**Problem to solve**
Retype, word for word, every line from the one holding "The height and width of the screenshot is (504, 403)." through the one holding "Screen dimensions: 848x648" in the entries below, both included, and only those lines.

**Raw data**

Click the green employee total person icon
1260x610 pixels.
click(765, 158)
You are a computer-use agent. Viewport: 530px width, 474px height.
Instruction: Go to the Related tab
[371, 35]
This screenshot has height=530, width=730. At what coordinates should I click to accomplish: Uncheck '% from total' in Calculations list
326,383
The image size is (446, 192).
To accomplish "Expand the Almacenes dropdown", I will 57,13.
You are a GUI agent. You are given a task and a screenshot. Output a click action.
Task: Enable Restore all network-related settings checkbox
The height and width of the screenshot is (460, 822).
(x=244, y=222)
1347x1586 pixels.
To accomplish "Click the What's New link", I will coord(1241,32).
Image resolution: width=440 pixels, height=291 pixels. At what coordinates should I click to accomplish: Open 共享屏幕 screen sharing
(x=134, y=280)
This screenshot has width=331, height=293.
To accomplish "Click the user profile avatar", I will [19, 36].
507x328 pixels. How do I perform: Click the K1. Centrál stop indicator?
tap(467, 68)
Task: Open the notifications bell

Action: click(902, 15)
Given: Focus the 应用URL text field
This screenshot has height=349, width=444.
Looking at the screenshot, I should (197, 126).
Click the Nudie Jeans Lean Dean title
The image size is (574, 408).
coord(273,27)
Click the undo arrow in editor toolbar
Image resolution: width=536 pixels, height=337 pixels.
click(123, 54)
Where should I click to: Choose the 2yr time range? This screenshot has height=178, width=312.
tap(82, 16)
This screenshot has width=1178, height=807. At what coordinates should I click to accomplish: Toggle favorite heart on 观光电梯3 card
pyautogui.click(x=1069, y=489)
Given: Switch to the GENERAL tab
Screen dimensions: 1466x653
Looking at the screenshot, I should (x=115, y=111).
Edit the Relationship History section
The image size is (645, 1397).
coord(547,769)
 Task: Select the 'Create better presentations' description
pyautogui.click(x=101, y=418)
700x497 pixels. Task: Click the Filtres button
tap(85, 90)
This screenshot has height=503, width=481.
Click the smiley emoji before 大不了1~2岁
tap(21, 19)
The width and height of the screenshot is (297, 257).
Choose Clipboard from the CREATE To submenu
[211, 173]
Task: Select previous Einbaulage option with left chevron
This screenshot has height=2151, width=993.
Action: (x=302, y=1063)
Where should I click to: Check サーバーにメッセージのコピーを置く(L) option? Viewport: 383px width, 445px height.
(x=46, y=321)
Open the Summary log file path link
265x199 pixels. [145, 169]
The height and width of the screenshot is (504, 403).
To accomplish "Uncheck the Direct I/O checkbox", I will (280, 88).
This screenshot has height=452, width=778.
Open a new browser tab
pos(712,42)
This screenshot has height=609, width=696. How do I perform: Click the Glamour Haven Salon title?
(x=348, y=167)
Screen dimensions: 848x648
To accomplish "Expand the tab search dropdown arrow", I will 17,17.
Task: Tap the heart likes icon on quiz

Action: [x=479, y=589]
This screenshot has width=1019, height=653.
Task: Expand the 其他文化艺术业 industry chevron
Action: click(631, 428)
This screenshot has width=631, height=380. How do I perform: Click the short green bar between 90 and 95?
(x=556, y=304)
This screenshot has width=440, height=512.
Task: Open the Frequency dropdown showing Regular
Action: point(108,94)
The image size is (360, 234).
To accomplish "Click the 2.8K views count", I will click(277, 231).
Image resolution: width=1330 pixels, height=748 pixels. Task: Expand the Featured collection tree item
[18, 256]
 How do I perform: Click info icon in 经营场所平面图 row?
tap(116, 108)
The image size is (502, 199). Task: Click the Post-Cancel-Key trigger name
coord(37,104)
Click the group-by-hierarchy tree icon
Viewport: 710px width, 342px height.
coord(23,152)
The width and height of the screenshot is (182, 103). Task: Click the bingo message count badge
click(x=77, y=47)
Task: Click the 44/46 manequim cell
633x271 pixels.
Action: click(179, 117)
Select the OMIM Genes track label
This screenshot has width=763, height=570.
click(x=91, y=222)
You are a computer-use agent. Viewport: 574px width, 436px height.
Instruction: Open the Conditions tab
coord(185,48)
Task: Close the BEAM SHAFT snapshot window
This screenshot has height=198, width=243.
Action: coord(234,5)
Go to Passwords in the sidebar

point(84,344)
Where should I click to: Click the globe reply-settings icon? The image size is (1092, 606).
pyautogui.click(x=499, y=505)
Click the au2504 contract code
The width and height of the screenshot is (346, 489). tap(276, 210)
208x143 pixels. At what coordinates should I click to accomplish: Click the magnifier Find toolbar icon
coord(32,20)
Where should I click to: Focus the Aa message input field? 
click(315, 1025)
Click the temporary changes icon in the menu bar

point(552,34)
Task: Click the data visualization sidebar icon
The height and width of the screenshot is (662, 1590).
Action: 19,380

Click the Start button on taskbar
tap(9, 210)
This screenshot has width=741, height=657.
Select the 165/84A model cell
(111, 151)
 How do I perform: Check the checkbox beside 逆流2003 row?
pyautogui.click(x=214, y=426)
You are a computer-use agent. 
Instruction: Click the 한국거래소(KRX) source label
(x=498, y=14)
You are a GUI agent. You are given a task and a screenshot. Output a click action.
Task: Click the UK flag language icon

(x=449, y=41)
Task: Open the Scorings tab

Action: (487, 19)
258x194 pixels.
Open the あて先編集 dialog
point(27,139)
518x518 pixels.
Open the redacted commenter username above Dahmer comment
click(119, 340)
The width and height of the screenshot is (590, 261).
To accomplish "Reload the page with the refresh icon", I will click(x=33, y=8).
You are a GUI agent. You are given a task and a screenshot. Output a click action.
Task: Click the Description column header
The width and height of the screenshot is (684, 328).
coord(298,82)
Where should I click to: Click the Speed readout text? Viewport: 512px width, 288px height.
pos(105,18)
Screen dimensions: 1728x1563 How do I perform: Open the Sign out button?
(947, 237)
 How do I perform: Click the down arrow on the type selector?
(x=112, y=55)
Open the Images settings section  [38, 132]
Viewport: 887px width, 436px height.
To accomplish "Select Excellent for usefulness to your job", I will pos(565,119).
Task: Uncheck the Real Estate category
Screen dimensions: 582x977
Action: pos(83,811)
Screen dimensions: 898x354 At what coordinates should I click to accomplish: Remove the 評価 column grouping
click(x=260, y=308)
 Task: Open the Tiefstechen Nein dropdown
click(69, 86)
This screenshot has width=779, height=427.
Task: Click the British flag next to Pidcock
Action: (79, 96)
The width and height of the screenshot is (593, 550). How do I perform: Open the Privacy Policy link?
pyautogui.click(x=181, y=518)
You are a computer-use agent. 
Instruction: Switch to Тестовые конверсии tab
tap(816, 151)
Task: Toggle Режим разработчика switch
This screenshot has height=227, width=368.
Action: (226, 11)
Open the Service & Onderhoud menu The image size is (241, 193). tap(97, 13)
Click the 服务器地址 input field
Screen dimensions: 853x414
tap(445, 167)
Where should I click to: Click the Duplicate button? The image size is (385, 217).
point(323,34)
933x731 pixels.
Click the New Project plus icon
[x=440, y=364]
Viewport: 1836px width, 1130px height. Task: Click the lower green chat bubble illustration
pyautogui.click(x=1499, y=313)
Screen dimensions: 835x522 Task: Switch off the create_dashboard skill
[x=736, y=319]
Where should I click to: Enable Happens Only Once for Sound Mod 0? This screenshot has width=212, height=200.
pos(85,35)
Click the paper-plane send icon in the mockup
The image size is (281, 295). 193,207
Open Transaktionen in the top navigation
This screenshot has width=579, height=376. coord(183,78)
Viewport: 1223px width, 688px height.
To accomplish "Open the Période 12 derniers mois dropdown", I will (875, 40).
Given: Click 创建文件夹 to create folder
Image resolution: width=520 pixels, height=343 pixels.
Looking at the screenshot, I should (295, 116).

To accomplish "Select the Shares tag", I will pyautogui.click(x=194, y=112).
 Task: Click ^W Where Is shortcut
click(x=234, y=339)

**Expected output**
The height and width of the screenshot is (504, 403).
To accomplish "Uncheck the Direct I/O checkbox", I will (280, 88).
This screenshot has height=452, width=778.
Open a new browser tab
pos(712,42)
This screenshot has height=609, width=696. How do I perform: Click the Glamour Haven Salon title?
(x=348, y=167)
Screen dimensions: 848x648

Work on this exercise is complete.